# Data exploration on Stack Overflow Annual Developer Survey for 2022 
## Part 1

Datasets: https://insights.stackoverflow.com/survey

Goal: Get familiar with and explore the dataset for 2022

## Get familiar with data structure


1. survey_results_public.csv - CSV file with main survey results, one respondent per row and one column per answer
2. survey_results_schema.csv - CSV file with survey schema, i.e., the questions that correspond to each column name

TIPS: 
- load both csv as DF and explore data (describe, info)
- use Series str method ((https://pandas.pydata.org/docs/reference/api/pandas.Series.str.html)) to access Python's string functions 

In [1]:
import pandas as pd

In [2]:
df = pd.read_csv('../datasets/stack-overflow-developer-survey/survey_results_public.csv')
df.head(3)

Unnamed: 0,ResponseId,MainBranch,Employment,RemoteWork,CodingActivities,EdLevel,LearnCode,LearnCodeOnline,LearnCodeCoursesCert,YearsCode,...,TimeSearching,TimeAnswering,Onboarding,ProfessionalTech,TrueFalse_1,TrueFalse_2,TrueFalse_3,SurveyLength,SurveyEase,ConvertedCompYearly
0,1,None of these,,,,,,,,,...,,,,,,,,,,
1,2,I am a developer by profession,"Employed, full-time",Fully remote,Hobby;Contribute to open-source projects,,,,,,...,,,,,,,,Too long,Difficult,
2,3,"I am not primarily a developer, but I write co...","Employed, full-time","Hybrid (some remote, some in-person)",Hobby,"Master’s degree (M.A., M.S., M.Eng., MBA, etc.)",Books / Physical media;Friend or family member...,Technical documentation;Blogs;Programming Game...,,14.0,...,,,,,,,,Appropriate in length,Neither easy nor difficult,40205.0


In [3]:
# check the shape (number of rows, number of colummnms)

**Raw data:**
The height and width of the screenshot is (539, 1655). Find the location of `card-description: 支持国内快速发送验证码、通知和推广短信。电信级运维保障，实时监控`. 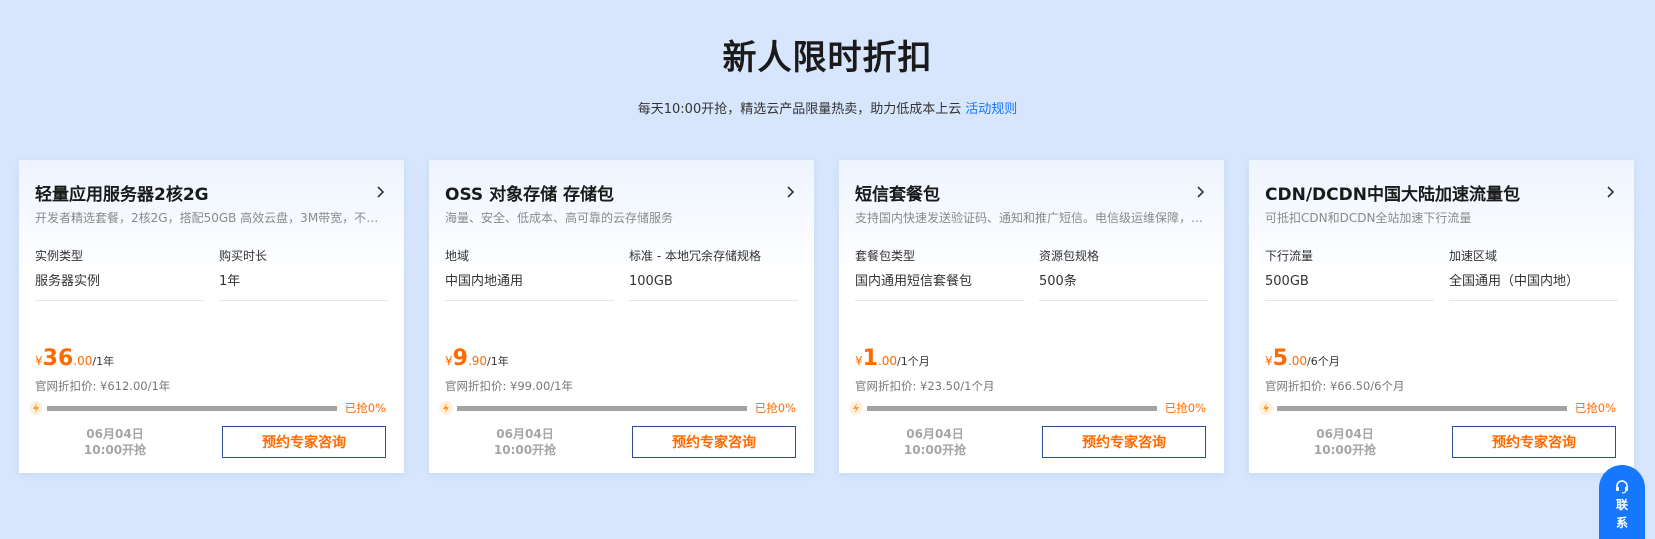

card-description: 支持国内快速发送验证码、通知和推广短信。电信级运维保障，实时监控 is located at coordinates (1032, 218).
==
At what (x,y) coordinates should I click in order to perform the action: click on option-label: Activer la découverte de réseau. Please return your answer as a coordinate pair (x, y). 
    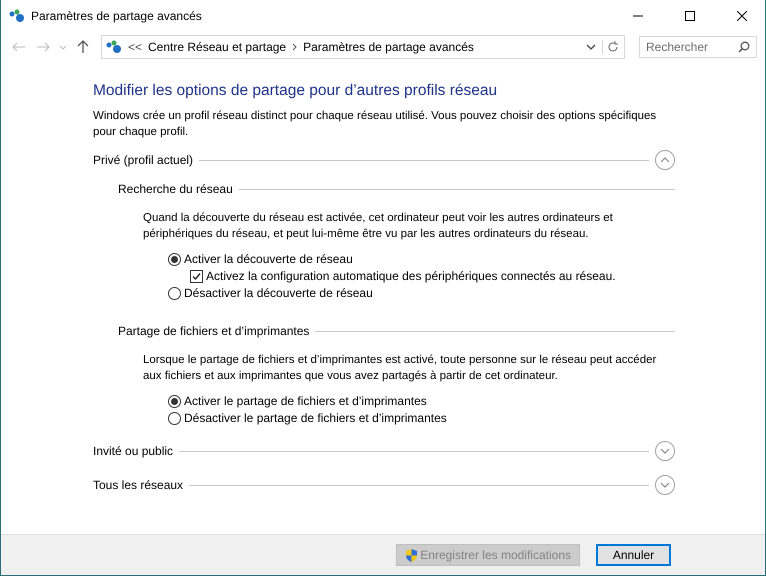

**What to produce:** In the 2022 Stack Overflow survey notebook above, what does the file survey_results_schema.csv hold?

**Answer to the exercise:** The survey schema, meaning the questions that correspond to each column name.